**Excerpted records**

____

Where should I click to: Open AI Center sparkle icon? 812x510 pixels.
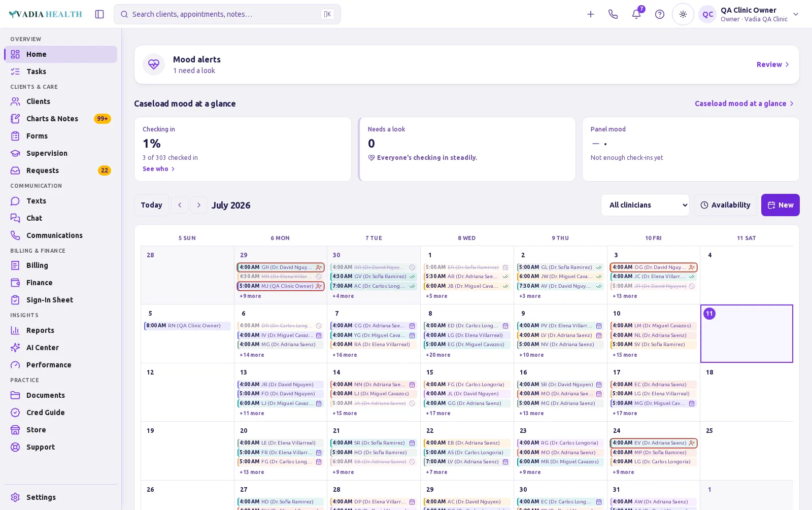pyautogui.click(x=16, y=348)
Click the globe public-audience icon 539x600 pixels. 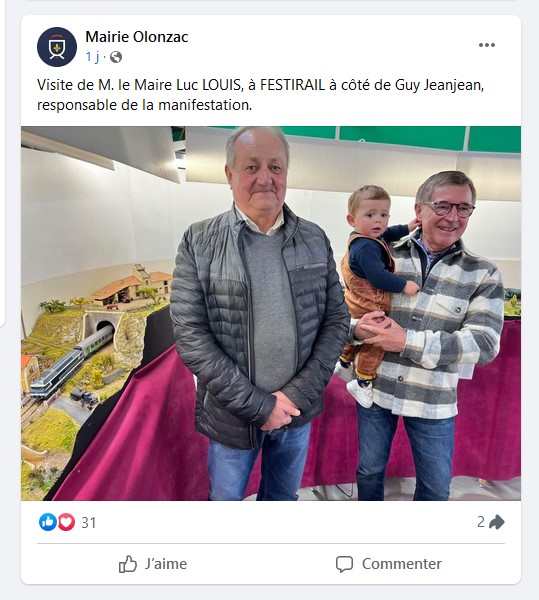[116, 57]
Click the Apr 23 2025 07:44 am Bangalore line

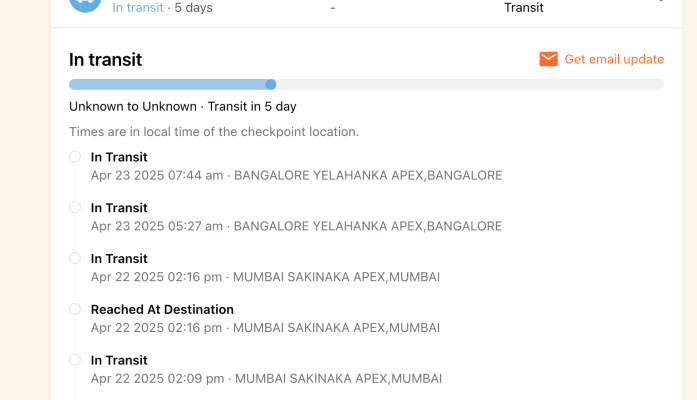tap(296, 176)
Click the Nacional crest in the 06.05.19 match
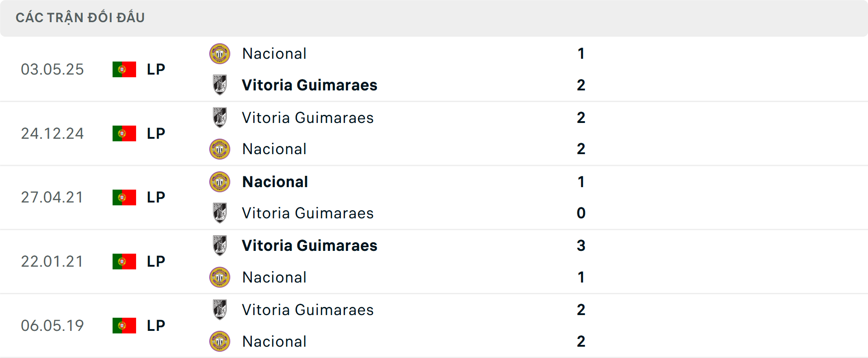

____

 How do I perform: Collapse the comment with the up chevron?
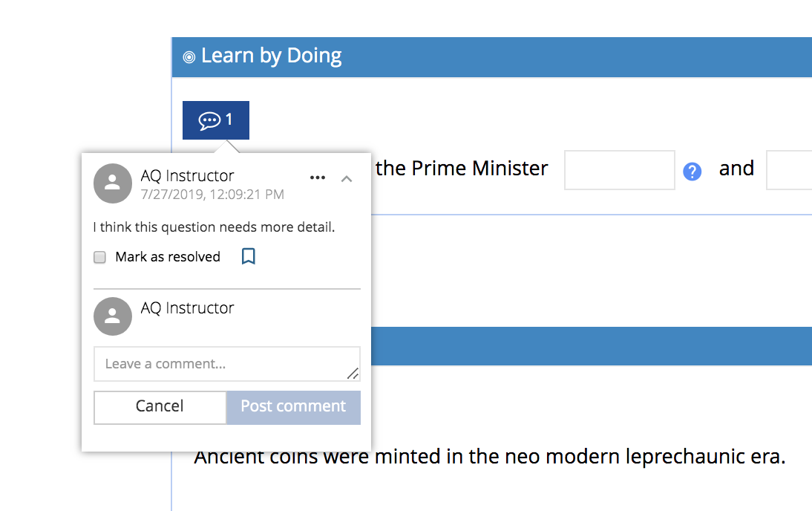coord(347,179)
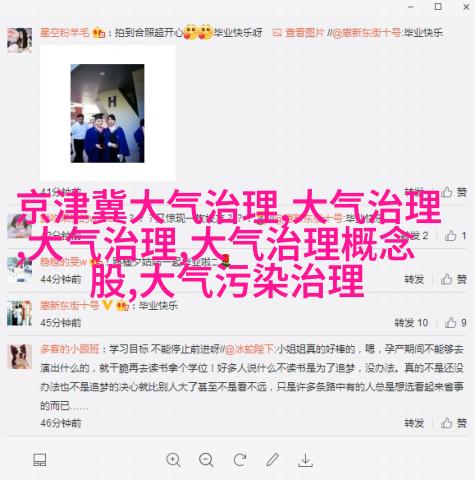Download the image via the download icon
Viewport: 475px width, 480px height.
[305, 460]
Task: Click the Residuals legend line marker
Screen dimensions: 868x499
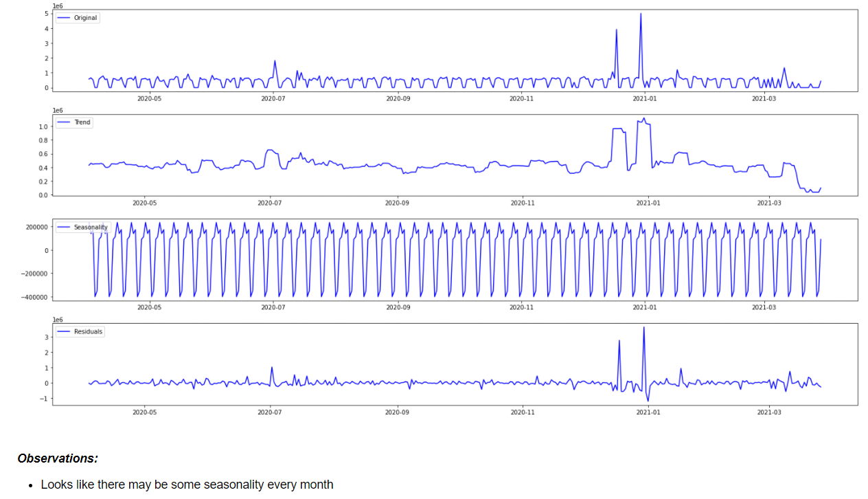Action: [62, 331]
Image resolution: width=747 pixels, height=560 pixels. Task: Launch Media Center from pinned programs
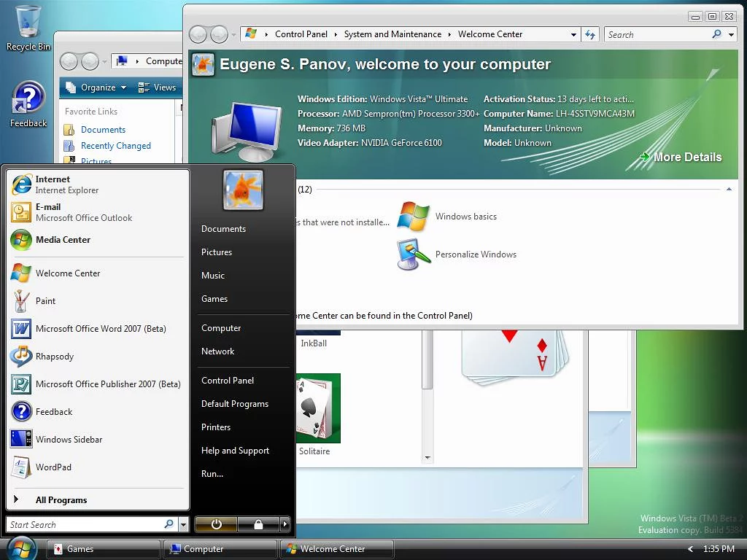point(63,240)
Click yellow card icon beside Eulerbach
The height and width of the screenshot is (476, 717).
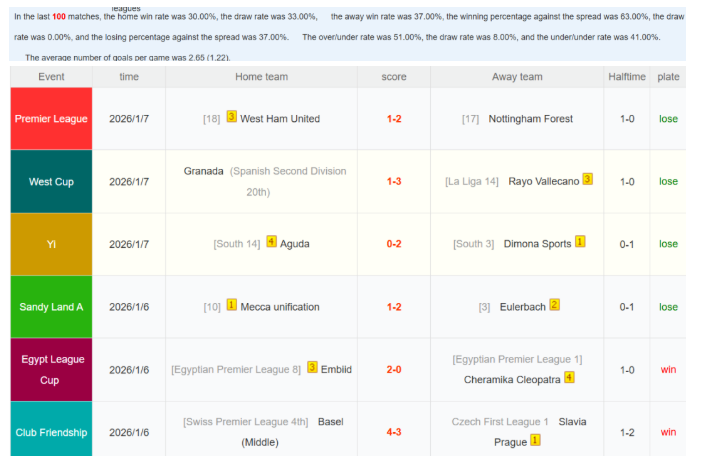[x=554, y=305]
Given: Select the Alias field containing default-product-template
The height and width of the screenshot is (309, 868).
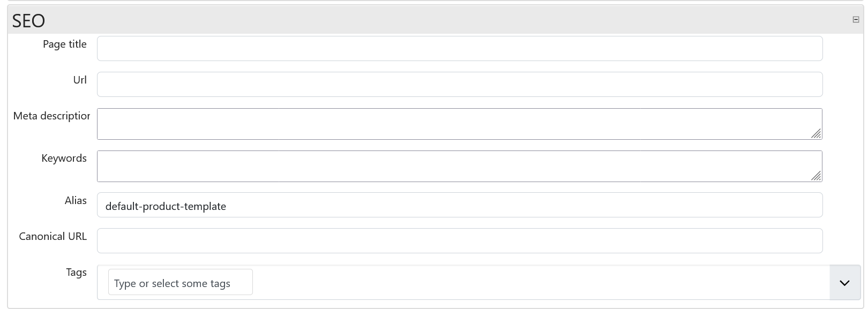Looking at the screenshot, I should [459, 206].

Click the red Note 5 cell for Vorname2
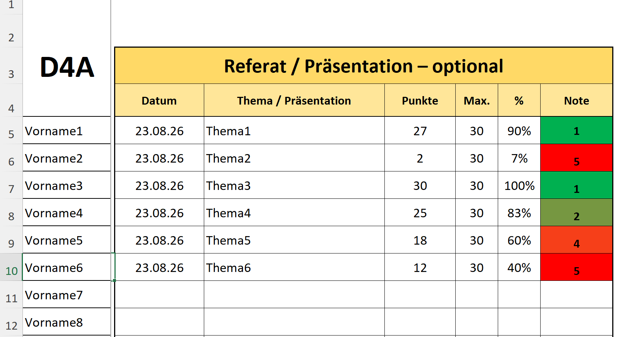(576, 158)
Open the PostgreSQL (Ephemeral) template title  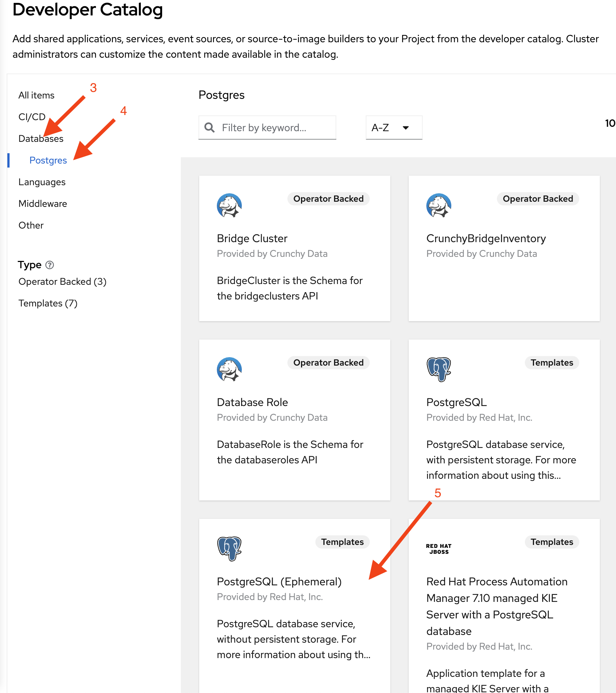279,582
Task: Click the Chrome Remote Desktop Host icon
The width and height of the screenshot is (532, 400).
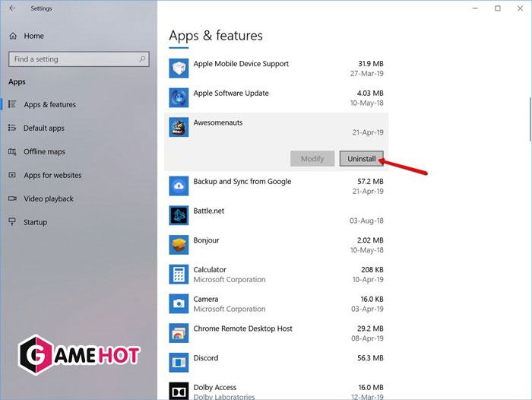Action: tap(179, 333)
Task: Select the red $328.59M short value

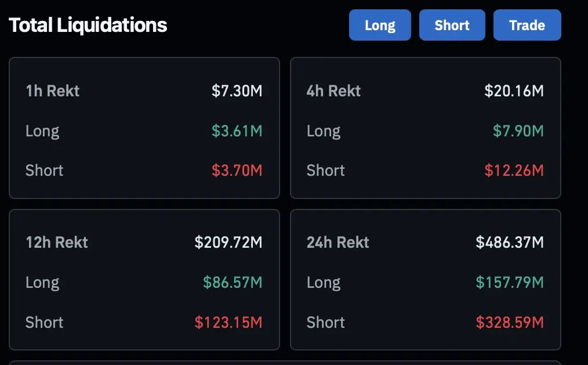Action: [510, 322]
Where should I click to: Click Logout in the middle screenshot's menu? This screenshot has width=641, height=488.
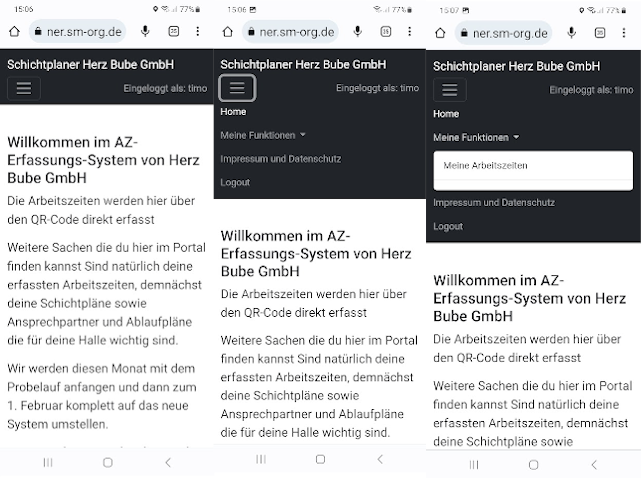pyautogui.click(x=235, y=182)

____

**What you have to do**
The lines to set down run from the line with "Click the Apr 23 2025 07:44 am Bangalore line" up to and including the line with "Click the Nacional" in the entries above. Reproduce them exactly, with no pictures.

**Response box**
Click the Apr 23 2025 07:44 am Bangalore line

tap(296, 176)
Click the Nacional crest in the 06.05.19 match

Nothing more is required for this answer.